### [ASSIGNMENT]
Using the data below, return every line that holds the word "agent".

### [PROVIDED RECORDS]

--- --- ---

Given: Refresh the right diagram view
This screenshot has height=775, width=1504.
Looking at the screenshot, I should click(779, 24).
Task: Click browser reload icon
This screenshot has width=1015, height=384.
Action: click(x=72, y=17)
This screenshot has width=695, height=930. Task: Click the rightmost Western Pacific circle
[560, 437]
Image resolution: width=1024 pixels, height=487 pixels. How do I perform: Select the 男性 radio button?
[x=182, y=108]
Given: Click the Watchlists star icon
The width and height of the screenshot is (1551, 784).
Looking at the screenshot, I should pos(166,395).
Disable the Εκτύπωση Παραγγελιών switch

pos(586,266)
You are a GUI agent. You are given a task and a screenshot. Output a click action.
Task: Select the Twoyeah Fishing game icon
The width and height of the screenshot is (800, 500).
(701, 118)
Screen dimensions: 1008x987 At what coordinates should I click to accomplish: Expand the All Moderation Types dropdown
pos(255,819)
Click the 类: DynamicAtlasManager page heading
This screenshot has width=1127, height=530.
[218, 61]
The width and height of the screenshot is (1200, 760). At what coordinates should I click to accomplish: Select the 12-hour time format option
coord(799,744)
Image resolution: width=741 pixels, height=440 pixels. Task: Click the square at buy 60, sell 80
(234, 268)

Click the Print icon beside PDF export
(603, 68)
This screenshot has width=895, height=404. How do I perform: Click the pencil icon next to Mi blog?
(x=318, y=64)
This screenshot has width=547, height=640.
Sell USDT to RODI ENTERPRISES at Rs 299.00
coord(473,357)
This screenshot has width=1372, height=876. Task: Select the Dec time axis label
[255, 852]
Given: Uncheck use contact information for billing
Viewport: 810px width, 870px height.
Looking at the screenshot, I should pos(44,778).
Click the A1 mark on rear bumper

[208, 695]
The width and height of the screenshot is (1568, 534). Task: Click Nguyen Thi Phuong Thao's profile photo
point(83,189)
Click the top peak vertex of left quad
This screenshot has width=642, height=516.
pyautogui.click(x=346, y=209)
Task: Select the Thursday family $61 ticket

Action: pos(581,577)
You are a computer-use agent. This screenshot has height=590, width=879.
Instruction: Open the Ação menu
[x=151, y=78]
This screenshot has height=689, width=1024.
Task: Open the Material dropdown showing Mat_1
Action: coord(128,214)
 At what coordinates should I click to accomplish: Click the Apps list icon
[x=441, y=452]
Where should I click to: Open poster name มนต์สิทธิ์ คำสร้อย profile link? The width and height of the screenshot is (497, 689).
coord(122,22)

--- --- ---

### [TASK SOLUTION]
You are a GUI agent. You are given a task and a screenshot. Output a click action.
You are a computer-use agent. This screenshot has height=590, width=879.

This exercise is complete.